- MATERIAL SUPPLIED:
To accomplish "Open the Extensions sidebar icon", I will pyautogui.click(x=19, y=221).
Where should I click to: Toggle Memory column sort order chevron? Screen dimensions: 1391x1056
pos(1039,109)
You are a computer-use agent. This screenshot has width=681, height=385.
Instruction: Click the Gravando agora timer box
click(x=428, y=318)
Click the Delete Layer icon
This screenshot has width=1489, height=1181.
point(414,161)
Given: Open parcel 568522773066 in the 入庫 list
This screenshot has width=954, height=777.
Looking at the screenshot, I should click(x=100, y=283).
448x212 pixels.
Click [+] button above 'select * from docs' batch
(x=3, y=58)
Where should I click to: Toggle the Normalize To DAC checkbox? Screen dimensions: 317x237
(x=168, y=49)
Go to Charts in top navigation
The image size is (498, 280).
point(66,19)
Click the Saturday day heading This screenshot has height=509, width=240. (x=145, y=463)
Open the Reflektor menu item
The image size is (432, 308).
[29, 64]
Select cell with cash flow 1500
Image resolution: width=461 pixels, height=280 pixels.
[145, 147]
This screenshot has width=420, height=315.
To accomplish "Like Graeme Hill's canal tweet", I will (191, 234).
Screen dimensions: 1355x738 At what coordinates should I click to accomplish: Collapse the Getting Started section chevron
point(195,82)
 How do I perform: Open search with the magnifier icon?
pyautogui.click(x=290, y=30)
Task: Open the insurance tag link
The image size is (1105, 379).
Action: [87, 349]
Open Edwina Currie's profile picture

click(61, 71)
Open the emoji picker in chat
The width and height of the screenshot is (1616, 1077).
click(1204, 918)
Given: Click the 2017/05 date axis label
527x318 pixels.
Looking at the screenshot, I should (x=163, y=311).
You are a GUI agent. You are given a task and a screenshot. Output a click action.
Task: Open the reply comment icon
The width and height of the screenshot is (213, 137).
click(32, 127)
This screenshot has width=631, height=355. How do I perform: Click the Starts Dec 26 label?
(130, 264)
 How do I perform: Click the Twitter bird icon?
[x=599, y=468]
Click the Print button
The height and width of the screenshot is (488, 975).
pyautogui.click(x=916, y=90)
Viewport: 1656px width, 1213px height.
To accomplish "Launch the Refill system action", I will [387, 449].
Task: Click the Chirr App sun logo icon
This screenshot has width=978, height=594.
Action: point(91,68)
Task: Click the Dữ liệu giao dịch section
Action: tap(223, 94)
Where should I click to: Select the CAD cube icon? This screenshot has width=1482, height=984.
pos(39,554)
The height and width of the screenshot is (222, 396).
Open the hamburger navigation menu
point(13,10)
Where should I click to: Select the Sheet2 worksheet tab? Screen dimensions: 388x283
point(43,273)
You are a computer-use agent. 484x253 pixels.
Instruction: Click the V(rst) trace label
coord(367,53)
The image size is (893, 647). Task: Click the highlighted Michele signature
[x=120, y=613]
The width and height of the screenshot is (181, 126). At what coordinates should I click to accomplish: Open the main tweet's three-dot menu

- GOAL OF THE EXERCISE:
Without altering a single character, write out every record above.

- WRITTEN ANSWER:
To accomplish "Open the Extensions sidebar icon", I will pyautogui.click(x=19, y=221).
Where should I click to: Toggle Memory column sort order chevron? Screen dimensions: 1391x1056
pos(1039,109)
You are a computer-use agent. This screenshot has width=681, height=385.
Instruction: Click the Gravando agora timer box
click(x=428, y=318)
Click the Delete Layer icon
This screenshot has width=1489, height=1181.
point(414,161)
Given: Open parcel 568522773066 in the 入庫 list
This screenshot has width=954, height=777.
Looking at the screenshot, I should click(x=100, y=283).
448x212 pixels.
Click [+] button above 'select * from docs' batch
(x=3, y=58)
Where should I click to: Toggle the Normalize To DAC checkbox? Screen dimensions: 317x237
(x=168, y=49)
Go to Charts in top navigation
The image size is (498, 280).
point(66,19)
Click the Saturday day heading This screenshot has height=509, width=240. (x=145, y=463)
Open the Reflektor menu item
The image size is (432, 308).
[29, 64]
Select cell with cash flow 1500
Image resolution: width=461 pixels, height=280 pixels.
[145, 147]
This screenshot has width=420, height=315.
To accomplish "Like Graeme Hill's canal tweet", I will (191, 234).
Screen dimensions: 1355x738 At what coordinates should I click to accomplish: Collapse the Getting Started section chevron
point(195,82)
 How do I perform: Open search with the magnifier icon?
pyautogui.click(x=290, y=30)
Task: Open the insurance tag link
The image size is (1105, 379).
Action: [87, 349]
Open Edwina Currie's profile picture

click(61, 71)
Open the emoji picker in chat
The width and height of the screenshot is (1616, 1077).
click(1204, 918)
Given: Click the 2017/05 date axis label
527x318 pixels.
Looking at the screenshot, I should (x=163, y=311).
You are a GUI agent. You are given a task and a screenshot. Output a click action.
Task: Open the reply comment icon
The width and height of the screenshot is (213, 137).
click(32, 127)
This screenshot has width=631, height=355. How do I perform: Click the Starts Dec 26 label?
(130, 264)
 How do I perform: Click the Twitter bird icon?
[x=599, y=468]
Click the Print button
The height and width of the screenshot is (488, 975).
pyautogui.click(x=916, y=90)
Viewport: 1656px width, 1213px height.
To accomplish "Launch the Refill system action", I will [387, 449].
Task: Click the Chirr App sun logo icon
This screenshot has width=978, height=594.
Action: point(91,68)
Task: Click the Dữ liệu giao dịch section
Action: tap(223, 94)
Where should I click to: Select the CAD cube icon? This screenshot has width=1482, height=984.
pos(39,554)
The height and width of the screenshot is (222, 396).
Open the hamburger navigation menu
point(13,10)
Where should I click to: Select the Sheet2 worksheet tab? Screen dimensions: 388x283
point(43,273)
You are a computer-use agent. 484x253 pixels.
Instruction: Click the V(rst) trace label
coord(367,53)
The image size is (893, 647). Task: Click the highlighted Michele signature
[x=120, y=613]
The width and height of the screenshot is (181, 126). At what coordinates should I click to accomplish: Open the main tweet's three-dot menu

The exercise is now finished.